• **Directions**: Copy nothing before the line that contains "This screenshot has width=920, height=920."; from there, transcribe each line exactly through the end of the material, omitting pictures.

• **Provided information**:
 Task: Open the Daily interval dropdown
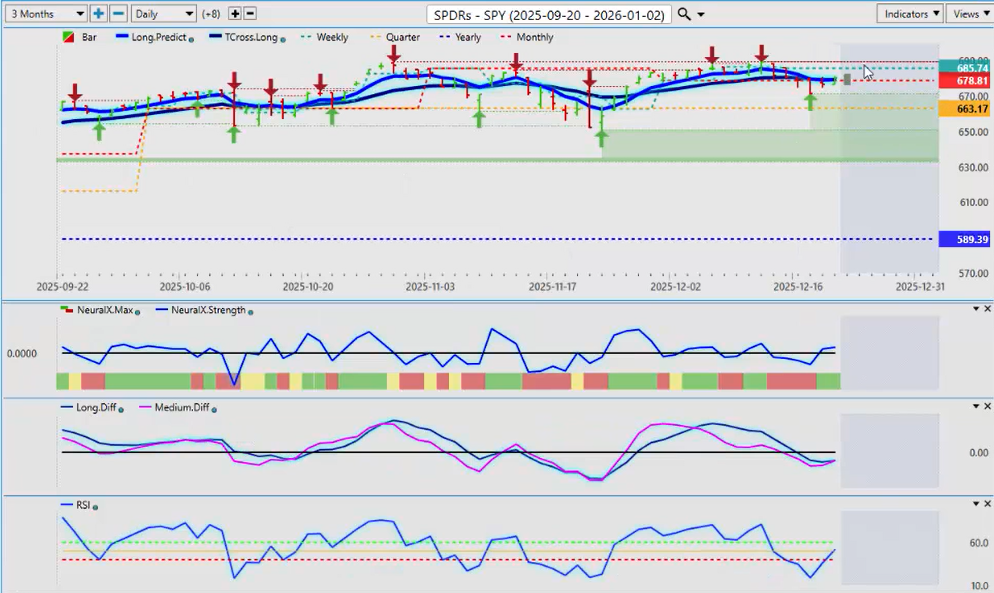pyautogui.click(x=163, y=14)
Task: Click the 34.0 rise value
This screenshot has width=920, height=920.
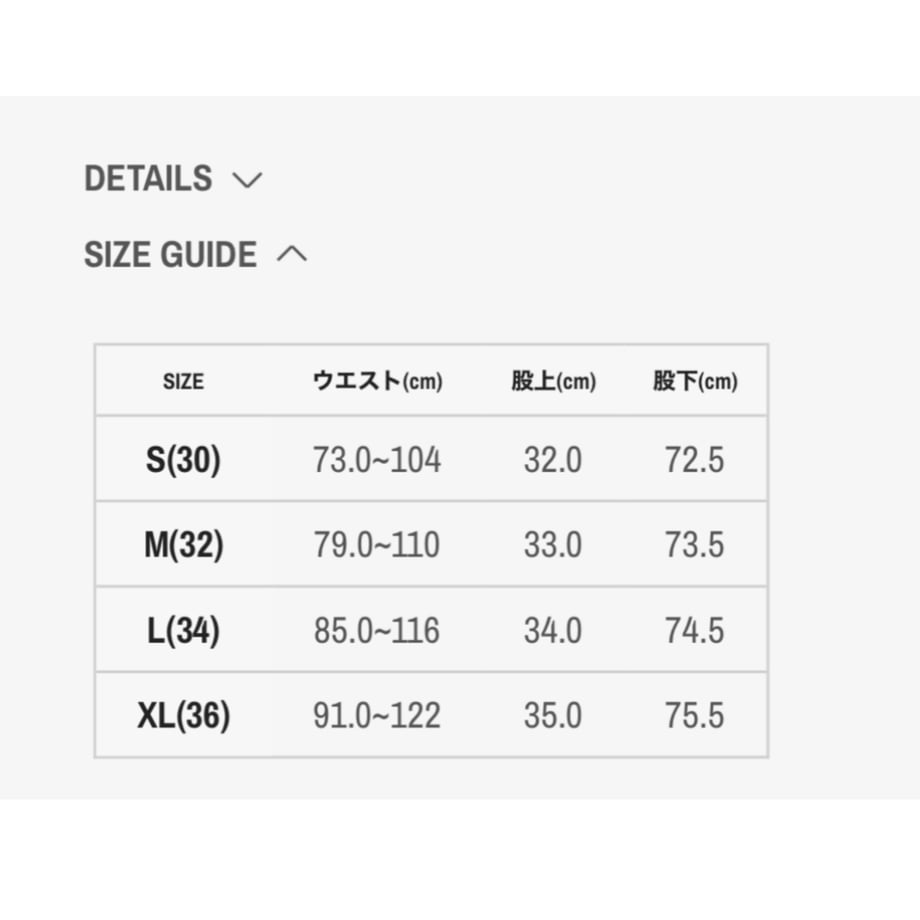Action: [553, 630]
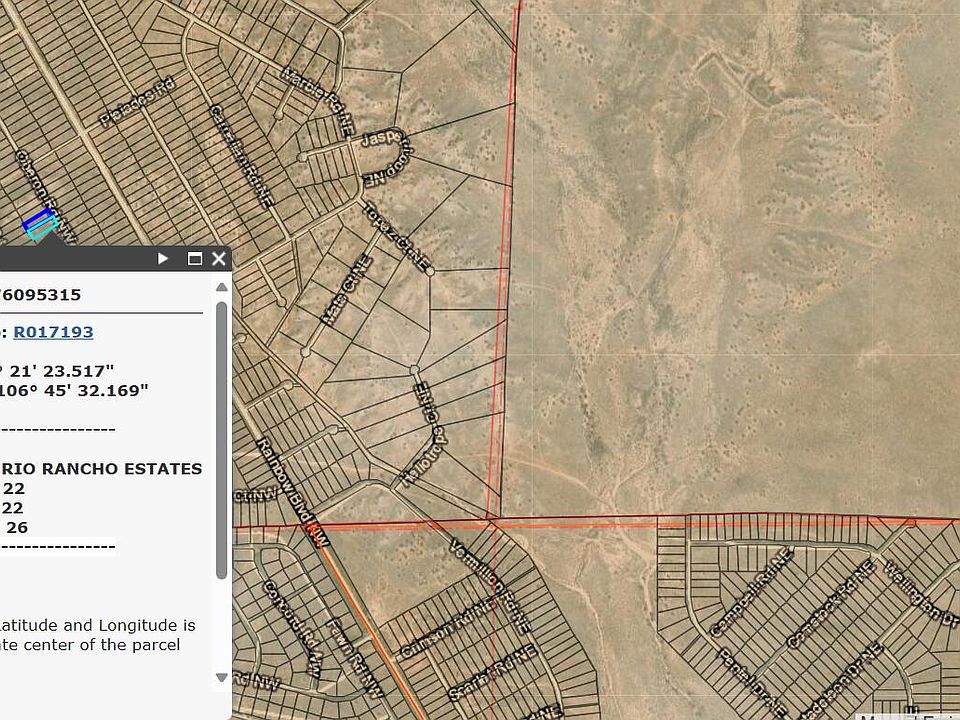The width and height of the screenshot is (960, 720).
Task: Click the longitude value 106° 45' 32.169"
Action: pyautogui.click(x=75, y=389)

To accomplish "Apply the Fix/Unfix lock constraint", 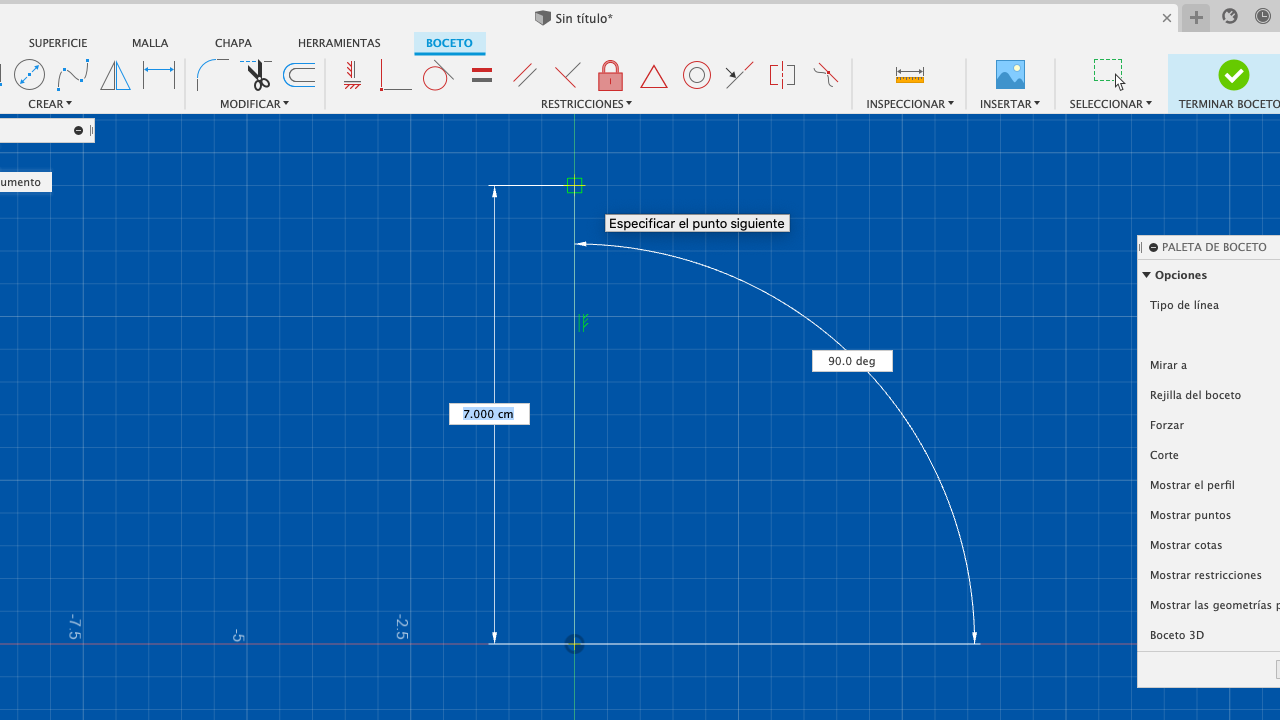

• **Finished task**:
This screenshot has width=920, height=920.
Action: [553, 630]
The width and height of the screenshot is (960, 720).
Task: Click the longitude value 106° 45' 32.169"
Action: pyautogui.click(x=75, y=389)

To accomplish "Apply the Fix/Unfix lock constraint", 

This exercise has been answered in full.